Sunday, July 20, 2008

Whistleblower Ordinance Passed Unanimously by City Council


Perhaps the most important thing the City Council did at its meeting last week was to pass the Whistleblower Ordinance proposed by City Attorney John Russo and City Auditor Courtney Ruby. They had been working on this for more than a year and had been blocked by Deborah Edgerly, the former city administrator whose questionable practices in office finally led to her termination.

Below is an op-ed they wrote seeking support for the ordinance.

By John Russo and Courtney Ruby

RECENT ALLEGATIONS HAVE severely shaken the public's confidence in City Hall. Oakland has failed in the eyes of the public to conduct the people's business in the most ethical, open and transparent way possible.

With the shakeup that occurred inside City Hall over the last two weeks, the City Council has an opportunity to clean up some of the loose practices and policies that have allowed certain officials to operate in gray areas with little transparency or accountability.

At the top of the council's list should be the city's policy on retention of public records.

As your elected "watchdog" officials in City Hall, we have serious concerns about the city's records-management policies — especially the policy of systematically deleting e-mails from our servers after only 30 days.

These days, a great and ever-increasing part of the city's business is done through e-mail. Permanently erasing important directives, decisions and electronic "paper" trails puts a shroud of secrecy over the workings of City Hall and prevents public officials from ever being held accountable for their actions.

Without reliable public records, no one is ever responsible when something goes wrong.

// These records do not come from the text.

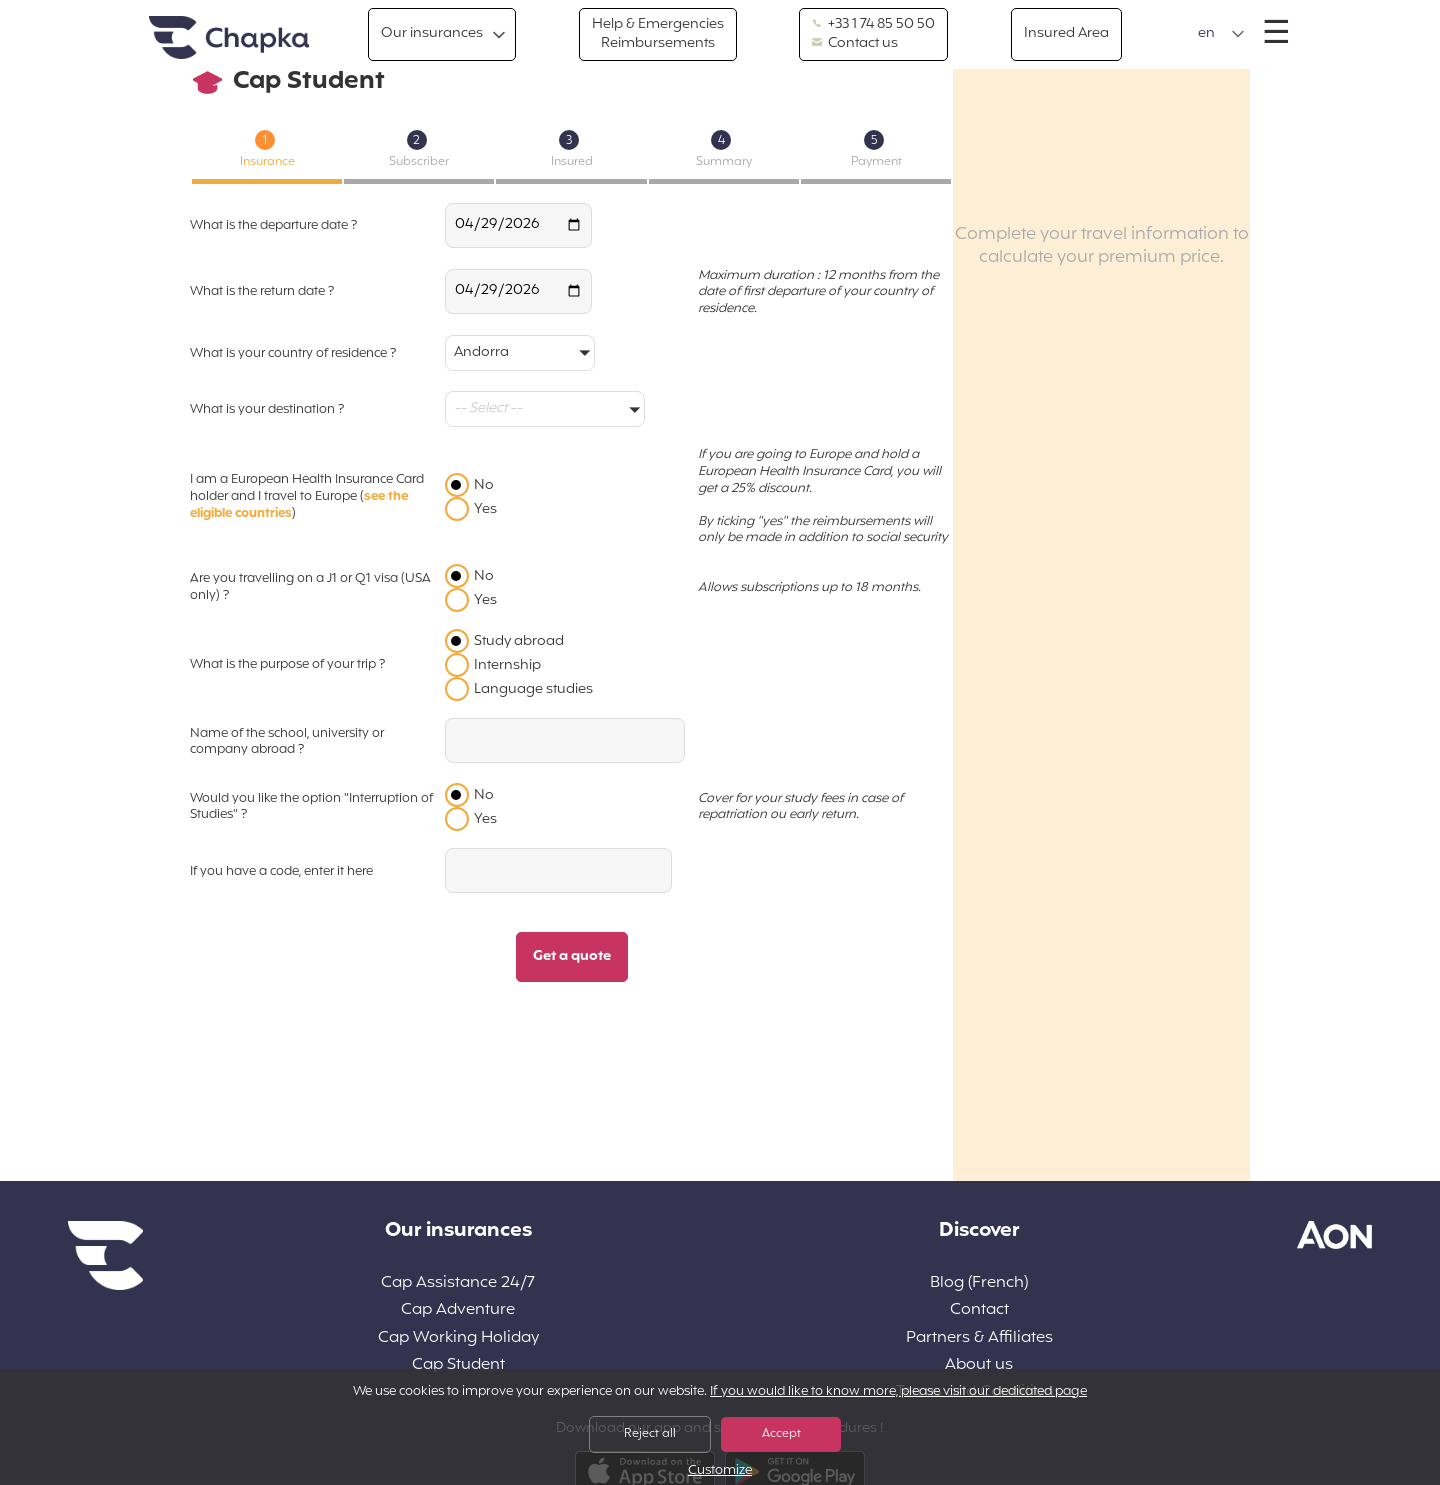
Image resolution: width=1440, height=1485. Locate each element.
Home (229, 38)
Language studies (533, 689)
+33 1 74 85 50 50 (873, 25)
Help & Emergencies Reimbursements (658, 33)
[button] (1221, 34)
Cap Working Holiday (458, 1338)
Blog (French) (979, 1283)
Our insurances (432, 33)
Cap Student (458, 1365)
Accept (781, 1434)
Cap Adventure (458, 1310)
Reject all (650, 1434)
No (484, 485)
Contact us (855, 44)
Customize (720, 1471)
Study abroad (519, 641)
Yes (485, 509)
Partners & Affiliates (979, 1338)
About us (979, 1365)
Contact (979, 1310)
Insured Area (1066, 33)
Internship (507, 665)
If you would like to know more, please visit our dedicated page (898, 1392)
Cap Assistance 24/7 (458, 1283)
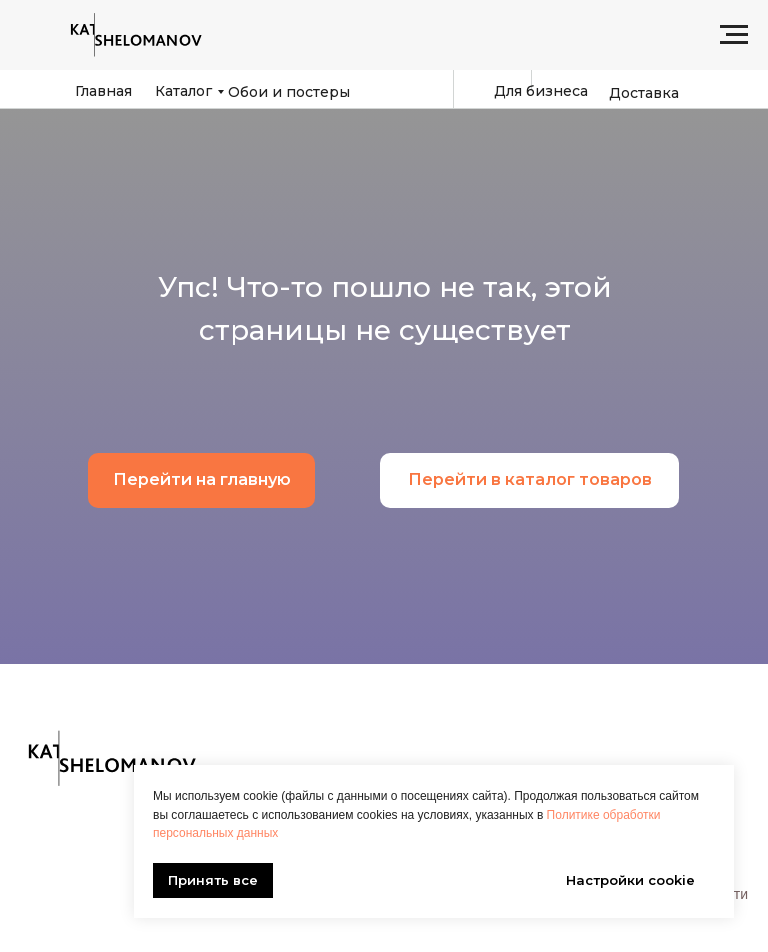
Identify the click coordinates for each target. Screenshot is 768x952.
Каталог (183, 91)
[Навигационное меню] (734, 35)
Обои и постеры (289, 92)
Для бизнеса (541, 91)
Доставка (644, 93)
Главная (103, 91)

Citizens hear the old "mistakes were made" excuse. But documentation showing why mistakes were made — and who made them — never sees the light of day.

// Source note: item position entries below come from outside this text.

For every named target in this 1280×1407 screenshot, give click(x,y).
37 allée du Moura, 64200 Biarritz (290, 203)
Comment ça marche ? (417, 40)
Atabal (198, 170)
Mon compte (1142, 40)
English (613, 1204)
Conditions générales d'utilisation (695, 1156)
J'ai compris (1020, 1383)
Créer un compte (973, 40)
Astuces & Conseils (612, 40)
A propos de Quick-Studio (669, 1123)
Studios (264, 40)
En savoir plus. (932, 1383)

It is also difficult for us, your elected watchdogs — the city auditor and the city attorney — to do our jobs if critical documentation supporting an audit trail cannot be found and key legal facts are deleted from our servers after only one month.

As a growing field of case law shows, destroying e-mail records exposes the city to serious and unnecessary liability if and when those records are sought in the discovery phase of a lawsuit. In recent years, companies have been hit with multimillion dollar jury verdicts and court sanctions in cases where they failed to properly turn over e-mail records during discovery.

The potential legal and financial costs to the city far outweigh the cost of putting in place a workable system that would protect all paper and electronic records for a reasonable amount of time.

More than a year ago, the city auditor and the city attorney started pushing the city administration to convene a special committee on improving the city's shoddy records-management policies. However, when we insisted on changing the city's 30-day e-mail deletion policy and improving paper-records retention, we were excluded from committee meetings by order of the former city administrator.

Under the circumstances, no one should be surprised that the crisis in Oakland's records management continues unabated.

The city has a responsibility as a public corporation to retain electronic and paper records on behalf of its shareholders — the public. In the interest of real accountability and transparency, Oakland should hold itself to a higher standard.



2 comments:

Ethics Whistler said...

Interesting post. I was just reading an article in The Washington Post about a lawsuit which is questioning the constitutionality of the Sarbanes-Oxley Act, which requires publicly traded organizations to establish a process to manage whistleblower complaints. According to the Post, it seems likely that the Public company Accounting Oversight Board, who created the act, will lose their case. This could have an interesting affect on federal whistleblowing regulations and technologies, so it should be an interesting story to keep your eye on.

Harrioakster said...

Interesting. Thanks for flagging that article.